* **Data shown**
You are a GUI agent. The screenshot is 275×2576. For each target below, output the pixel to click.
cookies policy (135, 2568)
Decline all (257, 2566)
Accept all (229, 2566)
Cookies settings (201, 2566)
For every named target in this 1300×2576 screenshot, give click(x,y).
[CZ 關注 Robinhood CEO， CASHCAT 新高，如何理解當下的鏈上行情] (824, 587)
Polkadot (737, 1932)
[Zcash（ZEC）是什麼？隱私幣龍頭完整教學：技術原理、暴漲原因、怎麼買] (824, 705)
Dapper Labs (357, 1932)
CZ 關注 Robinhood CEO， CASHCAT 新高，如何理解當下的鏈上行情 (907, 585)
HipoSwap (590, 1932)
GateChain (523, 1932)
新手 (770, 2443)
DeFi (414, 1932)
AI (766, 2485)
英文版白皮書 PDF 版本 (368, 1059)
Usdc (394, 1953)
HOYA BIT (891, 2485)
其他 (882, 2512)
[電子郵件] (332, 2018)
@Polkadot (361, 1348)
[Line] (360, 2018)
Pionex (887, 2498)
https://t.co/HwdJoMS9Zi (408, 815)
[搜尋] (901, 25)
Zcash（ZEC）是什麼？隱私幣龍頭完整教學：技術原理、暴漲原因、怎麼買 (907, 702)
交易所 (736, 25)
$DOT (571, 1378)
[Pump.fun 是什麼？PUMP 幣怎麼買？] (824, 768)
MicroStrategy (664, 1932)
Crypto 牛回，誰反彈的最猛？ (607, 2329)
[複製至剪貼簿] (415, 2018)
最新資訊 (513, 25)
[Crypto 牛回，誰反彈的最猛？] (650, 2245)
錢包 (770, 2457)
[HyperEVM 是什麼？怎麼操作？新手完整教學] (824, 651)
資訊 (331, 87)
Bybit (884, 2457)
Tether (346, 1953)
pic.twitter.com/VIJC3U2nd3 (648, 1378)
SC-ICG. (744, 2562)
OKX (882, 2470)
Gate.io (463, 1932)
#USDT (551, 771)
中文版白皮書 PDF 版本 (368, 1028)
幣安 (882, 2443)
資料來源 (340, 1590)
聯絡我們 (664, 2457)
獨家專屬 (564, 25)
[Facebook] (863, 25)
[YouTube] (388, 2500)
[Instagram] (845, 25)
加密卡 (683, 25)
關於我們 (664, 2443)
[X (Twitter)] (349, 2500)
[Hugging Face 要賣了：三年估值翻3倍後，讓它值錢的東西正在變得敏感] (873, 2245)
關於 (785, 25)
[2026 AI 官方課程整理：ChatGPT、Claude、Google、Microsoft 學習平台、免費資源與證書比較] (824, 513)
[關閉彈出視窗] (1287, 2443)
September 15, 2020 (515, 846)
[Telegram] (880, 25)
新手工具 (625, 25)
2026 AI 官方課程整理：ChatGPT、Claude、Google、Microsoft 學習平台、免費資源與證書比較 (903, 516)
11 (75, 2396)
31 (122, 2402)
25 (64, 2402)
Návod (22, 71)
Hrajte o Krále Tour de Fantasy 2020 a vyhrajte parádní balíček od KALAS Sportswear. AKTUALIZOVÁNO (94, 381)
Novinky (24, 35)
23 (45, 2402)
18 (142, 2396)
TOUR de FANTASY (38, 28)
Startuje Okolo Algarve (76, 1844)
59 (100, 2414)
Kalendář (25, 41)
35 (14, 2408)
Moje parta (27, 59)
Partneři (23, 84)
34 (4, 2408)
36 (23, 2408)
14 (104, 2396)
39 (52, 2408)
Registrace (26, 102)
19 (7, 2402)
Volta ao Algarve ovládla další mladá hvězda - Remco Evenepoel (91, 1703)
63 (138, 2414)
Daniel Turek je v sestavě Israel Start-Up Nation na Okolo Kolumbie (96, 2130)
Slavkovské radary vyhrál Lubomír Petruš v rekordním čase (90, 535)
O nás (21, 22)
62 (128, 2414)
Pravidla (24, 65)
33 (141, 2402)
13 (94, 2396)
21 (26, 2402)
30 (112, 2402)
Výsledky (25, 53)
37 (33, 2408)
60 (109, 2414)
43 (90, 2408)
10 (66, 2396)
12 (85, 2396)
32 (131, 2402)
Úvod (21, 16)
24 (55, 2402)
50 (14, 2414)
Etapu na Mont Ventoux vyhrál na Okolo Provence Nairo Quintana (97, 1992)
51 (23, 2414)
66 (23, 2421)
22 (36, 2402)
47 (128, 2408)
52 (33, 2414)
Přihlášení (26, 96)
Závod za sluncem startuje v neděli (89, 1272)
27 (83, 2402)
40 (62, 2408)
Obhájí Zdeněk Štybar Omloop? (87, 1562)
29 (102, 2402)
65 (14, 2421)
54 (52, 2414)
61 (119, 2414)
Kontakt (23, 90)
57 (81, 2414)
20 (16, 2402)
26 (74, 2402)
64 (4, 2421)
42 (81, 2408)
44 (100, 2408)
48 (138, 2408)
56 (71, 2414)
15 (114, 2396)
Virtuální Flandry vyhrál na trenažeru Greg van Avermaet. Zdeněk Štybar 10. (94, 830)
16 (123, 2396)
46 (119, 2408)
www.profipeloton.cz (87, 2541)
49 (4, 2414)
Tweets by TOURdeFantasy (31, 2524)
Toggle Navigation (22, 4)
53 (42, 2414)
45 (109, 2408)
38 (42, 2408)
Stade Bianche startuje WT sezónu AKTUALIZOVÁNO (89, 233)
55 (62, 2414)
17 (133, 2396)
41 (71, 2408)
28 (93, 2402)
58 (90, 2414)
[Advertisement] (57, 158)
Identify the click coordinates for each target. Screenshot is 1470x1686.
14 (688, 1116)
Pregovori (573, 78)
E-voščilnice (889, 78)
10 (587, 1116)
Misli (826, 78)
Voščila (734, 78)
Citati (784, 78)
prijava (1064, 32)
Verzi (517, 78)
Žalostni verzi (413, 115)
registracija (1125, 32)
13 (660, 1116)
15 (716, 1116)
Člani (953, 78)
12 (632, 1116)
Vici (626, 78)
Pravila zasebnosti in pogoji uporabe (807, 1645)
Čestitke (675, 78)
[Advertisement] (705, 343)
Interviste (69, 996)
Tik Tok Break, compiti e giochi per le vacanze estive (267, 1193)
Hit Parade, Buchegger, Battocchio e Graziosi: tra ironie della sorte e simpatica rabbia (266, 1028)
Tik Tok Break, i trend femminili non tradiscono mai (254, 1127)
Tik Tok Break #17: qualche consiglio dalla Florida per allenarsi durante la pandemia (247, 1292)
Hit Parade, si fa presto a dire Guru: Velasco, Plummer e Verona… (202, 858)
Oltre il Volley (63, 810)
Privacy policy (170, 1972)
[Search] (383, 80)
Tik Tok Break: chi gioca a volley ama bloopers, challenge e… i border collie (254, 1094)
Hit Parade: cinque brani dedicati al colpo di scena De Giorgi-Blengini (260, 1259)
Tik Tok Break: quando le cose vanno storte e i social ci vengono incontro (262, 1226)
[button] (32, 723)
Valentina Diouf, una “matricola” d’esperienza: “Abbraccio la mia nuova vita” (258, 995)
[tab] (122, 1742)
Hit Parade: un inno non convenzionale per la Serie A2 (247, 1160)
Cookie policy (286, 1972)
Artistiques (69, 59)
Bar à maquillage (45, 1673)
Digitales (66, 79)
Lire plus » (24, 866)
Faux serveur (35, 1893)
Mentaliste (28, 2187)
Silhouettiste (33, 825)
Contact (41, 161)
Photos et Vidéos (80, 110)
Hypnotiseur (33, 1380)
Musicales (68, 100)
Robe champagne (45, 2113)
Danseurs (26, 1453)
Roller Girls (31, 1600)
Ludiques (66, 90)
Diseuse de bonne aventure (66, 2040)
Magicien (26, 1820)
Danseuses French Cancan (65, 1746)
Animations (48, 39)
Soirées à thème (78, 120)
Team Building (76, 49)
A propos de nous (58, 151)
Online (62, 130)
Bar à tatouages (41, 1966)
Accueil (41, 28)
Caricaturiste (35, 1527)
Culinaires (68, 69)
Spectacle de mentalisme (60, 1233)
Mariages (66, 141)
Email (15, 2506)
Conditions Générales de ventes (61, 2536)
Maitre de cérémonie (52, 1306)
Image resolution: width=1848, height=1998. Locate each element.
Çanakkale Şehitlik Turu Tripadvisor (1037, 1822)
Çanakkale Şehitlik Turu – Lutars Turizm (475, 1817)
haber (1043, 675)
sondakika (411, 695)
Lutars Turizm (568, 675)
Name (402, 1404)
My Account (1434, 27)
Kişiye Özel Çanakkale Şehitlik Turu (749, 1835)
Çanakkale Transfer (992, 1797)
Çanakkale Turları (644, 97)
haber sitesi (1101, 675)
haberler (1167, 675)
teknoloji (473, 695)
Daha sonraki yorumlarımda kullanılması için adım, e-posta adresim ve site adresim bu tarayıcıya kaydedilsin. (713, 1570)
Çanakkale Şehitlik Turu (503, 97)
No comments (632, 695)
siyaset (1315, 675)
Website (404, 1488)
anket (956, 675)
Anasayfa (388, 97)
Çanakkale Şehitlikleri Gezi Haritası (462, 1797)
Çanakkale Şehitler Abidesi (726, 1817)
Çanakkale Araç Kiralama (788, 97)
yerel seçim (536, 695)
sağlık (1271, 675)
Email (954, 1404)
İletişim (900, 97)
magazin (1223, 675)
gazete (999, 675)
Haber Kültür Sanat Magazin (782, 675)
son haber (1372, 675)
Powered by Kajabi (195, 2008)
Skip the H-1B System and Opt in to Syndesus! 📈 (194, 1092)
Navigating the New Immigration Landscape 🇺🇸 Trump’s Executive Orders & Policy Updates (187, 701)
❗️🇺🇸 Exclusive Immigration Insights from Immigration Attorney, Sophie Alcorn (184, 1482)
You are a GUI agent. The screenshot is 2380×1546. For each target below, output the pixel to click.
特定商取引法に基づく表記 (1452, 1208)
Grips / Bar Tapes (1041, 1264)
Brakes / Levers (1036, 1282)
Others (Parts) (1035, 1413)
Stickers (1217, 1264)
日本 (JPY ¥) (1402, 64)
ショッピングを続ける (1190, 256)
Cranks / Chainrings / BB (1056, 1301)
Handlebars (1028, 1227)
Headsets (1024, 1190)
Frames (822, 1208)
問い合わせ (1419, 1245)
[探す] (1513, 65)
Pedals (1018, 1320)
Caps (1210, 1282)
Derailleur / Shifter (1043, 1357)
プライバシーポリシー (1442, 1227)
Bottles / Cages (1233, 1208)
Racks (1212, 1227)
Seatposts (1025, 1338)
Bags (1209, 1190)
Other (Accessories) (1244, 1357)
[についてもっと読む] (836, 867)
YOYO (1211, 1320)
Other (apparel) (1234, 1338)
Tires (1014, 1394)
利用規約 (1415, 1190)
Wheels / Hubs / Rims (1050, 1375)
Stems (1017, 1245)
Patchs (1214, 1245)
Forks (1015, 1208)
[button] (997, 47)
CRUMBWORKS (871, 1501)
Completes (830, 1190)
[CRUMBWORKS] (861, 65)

* **What the exercise asks**
Reproduce verbatim the stretch of lines beginning with the one containing "Handlebars (1028, 1227)" and ending at the close of the entries above.

* **Answer to this problem**
Handlebars (1028, 1227)
Headsets (1024, 1190)
Frames (822, 1208)
問い合わせ (1419, 1245)
[探す] (1513, 65)
Pedals (1018, 1320)
Caps (1210, 1282)
Derailleur / Shifter (1043, 1357)
プライバシーポリシー (1442, 1227)
Bottles / Cages (1233, 1208)
Racks (1212, 1227)
Seatposts (1025, 1338)
Bags (1209, 1190)
Other (Accessories) (1244, 1357)
[についてもっと読む] (836, 867)
YOYO (1211, 1320)
Other (apparel) (1234, 1338)
Tires (1014, 1394)
利用規約 (1415, 1190)
Wheels / Hubs / Rims (1050, 1375)
Stems (1017, 1245)
Patchs (1214, 1245)
Forks (1015, 1208)
[button] (997, 47)
CRUMBWORKS (871, 1501)
Completes (830, 1190)
[CRUMBWORKS] (861, 65)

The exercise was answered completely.